No one knew exactly when she got here.  A few people had had classes with her, and reported her as being mostly quiet and smelling vaguely aquatic. Her family must have been rich, because people had been seeing her for almost six years now. She was quintessential to every JMU student’s college experience; tens of thousands of people couldn’t imagine college without Mother of Sharks ever-present in the background.

She sat at the small peninsula that jutted out into Newman Lake, with the branches of the low-hanging willows brushing at her back. She usually had a hand or foot in the water, no matter how cold it was. A few people liked to hang around her—she wouldn’t talk much, if at all, but her company was comforting. Once someone asked why she was always touching the water, and she said she needed to be there if her shark needed her.

Now, Newman Lake wasn’t a proper lake. It was spoon-shaped, manmade, and wove its way through southwest campus. The part of the lake that represented the “handle” of the spoon ran over large, smooth rocks, and was thin and shallow enough to be considered a brook— and it even babbled. Students weren’t allowed to jump it in anymore due to a syphilis outbreak in 1991 after Sigma Sigma Sigma made their spring pledges skinny dip in it. Every Saturday morning, a couple local rednecks would park their cars next to the lake and try to fish. They never caught anything, as the lake was too polluted and stagnant to support aquatic life more complex than an STD. As far as the student body knows, her shark was the only fish in the lake.

It is important to mention that, despite all this, she had a shark. It stayed in Newman Lake. Some people said it was a baby Great White. Others said it was a tiger shark. A minority of students vehemently believed it to be a smooth-hound shark.
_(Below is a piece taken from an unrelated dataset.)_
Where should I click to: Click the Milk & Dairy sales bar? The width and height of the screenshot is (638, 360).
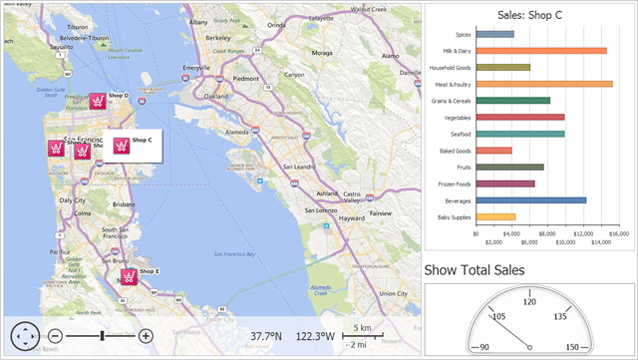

Mother of Sharks didn’t know. Someone asked her once, and she said she wasn’t sure—she just knew that the shark was hers. It was gray, and it was bigger than Mother of Sharks, but it liked to lay its head on her lap and be petted. It purred.

Every year, there would be a group of people—usually freshmen, usually girls—who liked to spend their time next to Mother of Sharks. Every year, they asked the same questions, and every year, they got the same answers.

“How did you get a shark?”

“She’s followed me around my whole life.”

“Don’t sharks have to keep moving forward or they die?”

“I suppose so.”

“Then how is she able to stay still while you pet her?”

Mother of Sharks would just shrug.

“Are sharks supposed to purr?”

“She does, isn’t that enough for you?”

Usually they stopped asking questions after that.

Stories of the shark’s heroism abounded on campus. She had a clear sense of morals, which was odd for a shark. Before the shark arrived, the grass surrounding Newman Lake was a popular place for dorm-ridden students to make love away from the prying eyes of their roommates. It was easy enough to find a good shadow, lay down a blanket, and rub genitals together. Unfortunately, the believed secrecy also made it a stomping ground for robbers and rapists. The shark liked to bite them.

She never removed a limb. People who had been bitten said that she wrestled with your appendage just enough to scare you—and leave a very distinct scar. A person with a dotted half-moon scar was not spoken to. It was an unspoken rule.

The administration wanted to control the shark at first, but they couldn’t ever find it. They would ask Mother of Sharks.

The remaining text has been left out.